Mżawka, szaro, buro i ponuro a my podążamy przez niezmierzony trawnik w kierunku bezpiecznej przystani. Nagle, spod mijanego przez nas drzewka, podnosi się młodzieniec nieśmiało pytając, czy ten pan to Jakub Ćwiek. Ponieważ Lowenna jest babą wredną, z radością potwierdzam, że tak, ten pan to Jakub Ćwiek. Moi zdumieni towarzysze zawracają a coraz bardziej przestraszony i zdenerwowany młodzieniec podsuwa dalambertowi program Avy pod nos. Z prośbą o autograf. Zaskoczony dalambert pyta kim jest. Trema młodzieńca sięga szczytów. Jako istota złośliwa tłumaczę młodzieńcowi, że Mistrz pyta o jego imię by złożyć mu specjalny autograf.

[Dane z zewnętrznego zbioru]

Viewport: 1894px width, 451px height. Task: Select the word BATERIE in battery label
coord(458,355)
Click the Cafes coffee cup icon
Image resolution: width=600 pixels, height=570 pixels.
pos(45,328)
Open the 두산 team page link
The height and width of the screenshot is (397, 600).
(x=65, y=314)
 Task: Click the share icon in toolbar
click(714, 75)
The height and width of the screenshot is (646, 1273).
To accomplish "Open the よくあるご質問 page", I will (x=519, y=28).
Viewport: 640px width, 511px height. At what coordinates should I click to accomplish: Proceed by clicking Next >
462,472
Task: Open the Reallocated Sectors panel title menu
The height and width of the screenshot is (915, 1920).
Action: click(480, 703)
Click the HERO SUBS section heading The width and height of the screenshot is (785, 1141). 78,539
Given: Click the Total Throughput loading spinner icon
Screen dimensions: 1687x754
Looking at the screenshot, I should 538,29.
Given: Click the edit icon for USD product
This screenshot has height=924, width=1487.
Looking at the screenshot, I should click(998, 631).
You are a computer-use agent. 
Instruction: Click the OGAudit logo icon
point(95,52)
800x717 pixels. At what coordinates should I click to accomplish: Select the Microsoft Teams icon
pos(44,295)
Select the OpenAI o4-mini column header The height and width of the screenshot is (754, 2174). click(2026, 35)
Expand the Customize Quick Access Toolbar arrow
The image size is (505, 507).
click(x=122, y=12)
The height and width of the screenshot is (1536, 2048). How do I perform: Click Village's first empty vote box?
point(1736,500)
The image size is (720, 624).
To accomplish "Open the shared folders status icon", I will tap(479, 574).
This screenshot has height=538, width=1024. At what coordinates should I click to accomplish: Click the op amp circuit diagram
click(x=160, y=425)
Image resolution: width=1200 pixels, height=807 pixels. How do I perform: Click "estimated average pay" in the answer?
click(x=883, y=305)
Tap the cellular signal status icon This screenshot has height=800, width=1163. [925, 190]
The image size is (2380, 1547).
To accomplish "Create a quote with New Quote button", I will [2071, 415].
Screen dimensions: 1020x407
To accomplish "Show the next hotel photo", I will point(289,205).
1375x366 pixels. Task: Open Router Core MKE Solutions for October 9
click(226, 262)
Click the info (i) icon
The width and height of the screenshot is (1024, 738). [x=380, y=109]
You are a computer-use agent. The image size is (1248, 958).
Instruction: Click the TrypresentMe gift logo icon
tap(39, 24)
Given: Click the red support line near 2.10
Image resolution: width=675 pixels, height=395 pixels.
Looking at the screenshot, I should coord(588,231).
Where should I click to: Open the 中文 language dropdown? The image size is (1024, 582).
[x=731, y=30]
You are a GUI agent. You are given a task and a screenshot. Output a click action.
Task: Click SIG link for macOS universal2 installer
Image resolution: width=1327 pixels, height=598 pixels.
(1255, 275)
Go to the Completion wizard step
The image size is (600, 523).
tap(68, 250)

Młodzieniec duka. dalambert składa zamaszysty podpis. Viking wdaje się w wymianę zdań wychwalających wartość jednego z dzieł dalamberta. Zachwycony młodzian wraca pod rachityczne drzewko a nasza wspaniała trójka zmierza w kierunku piwopoju.
Zgaga - 29 Lipca 2011, 09:22
Ustnie chyba nikt mu nie przekazał. Ale zawsze może tu zajrzeć.
Adanedhel - 29 Lipca 2011, 09:26
Ta historia zasługuje na wpis w jakiejś kronice.
A na następnej Avie Dalcio powinien mieć identyfikator z napisem Jakub Ćwiek.
Zgaga - 29 Lipca 2011, 09:45
A Avangarda nie ma swojej "kroniki" na stronie?
gorim1?
Edit. Choć z drugiej strony - szkoda chłopaka.
Jedenastka - 29 Lipca 2011, 11:11
Zgago, ale przecież żadna krzywda chłopca nie spotkała, można powiedzieć, że na Avangardzie przeżył przygodę. A dla naszego dalamberta być może to wróżba...
ilcattivo13 - 1 Sierpnia 2011, 17:18
ło matko... z nadmiaru jaćkonowych wrażeń zapomniałem o Avie
Dzięki wszystkim za wszystko, to była niezła "zaprawa" przed Jaćkonem
fealoce - 1 Sierpnia 2011, 17:50
Zanim całkiem zapomnę
mBiko - 1 Sierpnia 2011, 17:58
fealoce, mnie to gonili żebym podpisy porobił.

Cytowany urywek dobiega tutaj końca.